For a more detailed breakdown of how the map fragment and medallion interact with later rooms, the Cursed Treasure Walkthrough on IGN covers each room step by step with hints scaled to how much help you actually want.

Compass rose floor mechanism
How do you solve the middle rooms?
Rooms two and three are where Escape Simulator 2 earns its mixed reviews on difficulty. Gamereactor UK gave the game a 60, specifically citing the difficulty curve as too steep, and these two rooms are the reason. The puzzles layer multiple systems simultaneously and expect you to hold information from room one in your head.
Room two: The trial chamber
This room introduces a crystal placement mechanic. You'll find several crystals scattered around the environment, each with a distinct color and cut. The goal is placing them into a Cursed Compass mounted on the wall.

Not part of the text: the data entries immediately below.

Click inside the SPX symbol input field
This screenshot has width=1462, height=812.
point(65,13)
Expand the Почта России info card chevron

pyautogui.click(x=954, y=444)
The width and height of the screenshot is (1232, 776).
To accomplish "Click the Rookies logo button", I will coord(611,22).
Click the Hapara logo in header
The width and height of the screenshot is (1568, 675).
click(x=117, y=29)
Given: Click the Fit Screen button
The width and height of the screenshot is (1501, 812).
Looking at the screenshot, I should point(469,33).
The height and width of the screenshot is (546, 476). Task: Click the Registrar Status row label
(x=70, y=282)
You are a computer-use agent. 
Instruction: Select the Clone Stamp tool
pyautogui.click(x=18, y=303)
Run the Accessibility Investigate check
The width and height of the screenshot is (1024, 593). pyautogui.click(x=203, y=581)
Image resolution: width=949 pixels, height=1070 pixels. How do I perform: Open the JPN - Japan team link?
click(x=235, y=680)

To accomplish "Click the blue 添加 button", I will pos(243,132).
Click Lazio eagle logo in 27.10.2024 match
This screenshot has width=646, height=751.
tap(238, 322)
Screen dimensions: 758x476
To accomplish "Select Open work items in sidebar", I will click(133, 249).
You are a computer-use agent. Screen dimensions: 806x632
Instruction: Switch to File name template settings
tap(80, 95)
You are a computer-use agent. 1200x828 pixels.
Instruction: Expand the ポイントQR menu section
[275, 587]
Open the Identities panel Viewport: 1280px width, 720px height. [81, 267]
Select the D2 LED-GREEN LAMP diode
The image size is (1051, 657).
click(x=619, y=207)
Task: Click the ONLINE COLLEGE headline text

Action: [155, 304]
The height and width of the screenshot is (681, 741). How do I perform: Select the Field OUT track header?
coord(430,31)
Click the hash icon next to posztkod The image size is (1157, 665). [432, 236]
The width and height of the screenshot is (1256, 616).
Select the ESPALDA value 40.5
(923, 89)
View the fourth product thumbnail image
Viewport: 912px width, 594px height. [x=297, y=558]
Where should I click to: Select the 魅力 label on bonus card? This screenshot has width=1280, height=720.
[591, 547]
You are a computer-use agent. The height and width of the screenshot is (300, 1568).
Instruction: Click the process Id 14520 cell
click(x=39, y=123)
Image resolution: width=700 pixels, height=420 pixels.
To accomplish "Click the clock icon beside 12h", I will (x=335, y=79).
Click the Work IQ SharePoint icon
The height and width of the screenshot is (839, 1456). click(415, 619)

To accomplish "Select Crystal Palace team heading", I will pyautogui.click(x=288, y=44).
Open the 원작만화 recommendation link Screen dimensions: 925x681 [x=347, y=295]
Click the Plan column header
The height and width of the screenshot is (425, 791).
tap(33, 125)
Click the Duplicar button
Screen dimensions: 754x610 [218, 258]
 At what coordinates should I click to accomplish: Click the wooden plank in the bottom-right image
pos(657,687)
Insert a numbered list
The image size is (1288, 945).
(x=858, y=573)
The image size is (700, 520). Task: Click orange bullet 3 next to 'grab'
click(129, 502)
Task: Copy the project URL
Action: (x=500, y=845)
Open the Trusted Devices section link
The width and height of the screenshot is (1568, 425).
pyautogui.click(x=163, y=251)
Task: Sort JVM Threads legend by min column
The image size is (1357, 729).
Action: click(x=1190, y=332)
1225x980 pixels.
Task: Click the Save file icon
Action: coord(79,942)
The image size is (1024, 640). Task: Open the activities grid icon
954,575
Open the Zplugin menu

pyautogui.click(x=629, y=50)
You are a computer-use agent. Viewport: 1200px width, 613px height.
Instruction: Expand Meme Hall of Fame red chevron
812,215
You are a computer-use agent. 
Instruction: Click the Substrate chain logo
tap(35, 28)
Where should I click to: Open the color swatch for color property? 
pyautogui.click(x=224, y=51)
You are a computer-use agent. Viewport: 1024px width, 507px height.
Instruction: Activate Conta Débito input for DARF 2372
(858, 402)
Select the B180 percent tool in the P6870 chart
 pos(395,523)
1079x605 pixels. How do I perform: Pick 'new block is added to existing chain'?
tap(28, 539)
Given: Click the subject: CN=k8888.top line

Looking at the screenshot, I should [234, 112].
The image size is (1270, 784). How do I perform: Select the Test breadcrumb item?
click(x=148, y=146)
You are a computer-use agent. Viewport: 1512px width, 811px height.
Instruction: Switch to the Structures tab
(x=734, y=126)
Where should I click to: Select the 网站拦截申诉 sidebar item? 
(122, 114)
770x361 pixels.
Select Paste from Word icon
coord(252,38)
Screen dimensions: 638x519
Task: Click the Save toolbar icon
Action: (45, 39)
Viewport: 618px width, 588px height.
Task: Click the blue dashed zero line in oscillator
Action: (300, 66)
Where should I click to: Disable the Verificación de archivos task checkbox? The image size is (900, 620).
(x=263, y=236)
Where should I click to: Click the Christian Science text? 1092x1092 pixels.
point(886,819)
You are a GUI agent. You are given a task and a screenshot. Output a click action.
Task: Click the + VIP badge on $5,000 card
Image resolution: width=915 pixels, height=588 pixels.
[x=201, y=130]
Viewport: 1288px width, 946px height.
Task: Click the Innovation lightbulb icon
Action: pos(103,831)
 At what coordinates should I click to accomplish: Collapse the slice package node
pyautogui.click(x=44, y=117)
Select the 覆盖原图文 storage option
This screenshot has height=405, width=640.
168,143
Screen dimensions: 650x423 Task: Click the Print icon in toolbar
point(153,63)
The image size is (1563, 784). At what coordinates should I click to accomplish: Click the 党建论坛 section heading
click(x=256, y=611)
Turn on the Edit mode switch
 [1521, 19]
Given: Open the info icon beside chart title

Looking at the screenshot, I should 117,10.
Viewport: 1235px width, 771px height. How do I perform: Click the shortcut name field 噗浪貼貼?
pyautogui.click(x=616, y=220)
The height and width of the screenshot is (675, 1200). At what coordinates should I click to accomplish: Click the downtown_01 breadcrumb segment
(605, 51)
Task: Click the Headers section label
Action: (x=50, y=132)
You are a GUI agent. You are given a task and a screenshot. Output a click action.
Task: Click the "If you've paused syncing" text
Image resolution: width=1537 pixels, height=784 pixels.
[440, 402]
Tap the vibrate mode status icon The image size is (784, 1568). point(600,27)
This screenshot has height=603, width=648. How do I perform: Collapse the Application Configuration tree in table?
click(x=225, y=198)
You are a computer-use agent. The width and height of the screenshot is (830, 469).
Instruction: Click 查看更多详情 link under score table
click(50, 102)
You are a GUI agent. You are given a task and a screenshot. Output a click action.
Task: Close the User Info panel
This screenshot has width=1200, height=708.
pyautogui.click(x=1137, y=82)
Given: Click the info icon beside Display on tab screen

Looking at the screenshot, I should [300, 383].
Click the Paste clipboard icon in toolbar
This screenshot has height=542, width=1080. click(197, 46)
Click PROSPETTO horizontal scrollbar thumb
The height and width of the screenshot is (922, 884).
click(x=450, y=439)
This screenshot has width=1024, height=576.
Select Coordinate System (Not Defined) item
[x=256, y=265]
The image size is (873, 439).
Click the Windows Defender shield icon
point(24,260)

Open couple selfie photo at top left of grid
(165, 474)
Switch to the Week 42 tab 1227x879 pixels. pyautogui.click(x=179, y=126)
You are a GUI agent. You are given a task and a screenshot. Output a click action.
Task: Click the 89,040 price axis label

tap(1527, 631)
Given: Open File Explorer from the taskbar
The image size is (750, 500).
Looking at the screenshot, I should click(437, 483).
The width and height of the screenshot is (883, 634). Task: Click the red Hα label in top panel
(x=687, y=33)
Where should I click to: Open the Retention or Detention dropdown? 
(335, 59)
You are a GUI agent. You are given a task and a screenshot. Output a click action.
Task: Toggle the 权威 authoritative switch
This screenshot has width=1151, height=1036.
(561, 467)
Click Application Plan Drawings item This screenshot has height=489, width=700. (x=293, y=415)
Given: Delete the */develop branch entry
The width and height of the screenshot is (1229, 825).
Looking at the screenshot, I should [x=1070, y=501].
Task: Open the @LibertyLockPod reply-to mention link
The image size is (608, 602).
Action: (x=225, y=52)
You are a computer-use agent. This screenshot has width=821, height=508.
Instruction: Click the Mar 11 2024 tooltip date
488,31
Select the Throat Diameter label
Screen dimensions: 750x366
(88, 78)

- Each crystal slot on the Cursed Compass corresponds to a color shown on a faded painting in the corner
- The painting's color sequence reads left to right, top row first
- Placing crystals in the wrong order doesn't fail the puzzle immediately, but it locks the compass temporarily
- Once all crystals are correctly placed, the compass points to a specific floor tile
Digging at the indicated floor tile (using the shovel found earlier in the room) reveals a second map fragment and another medallion.
Room three: The vault antechamber
Room three combines the map fragments and both medallions into a single mechanism. There's a stone table in the center with recessed slots matching the shapes of your collected items.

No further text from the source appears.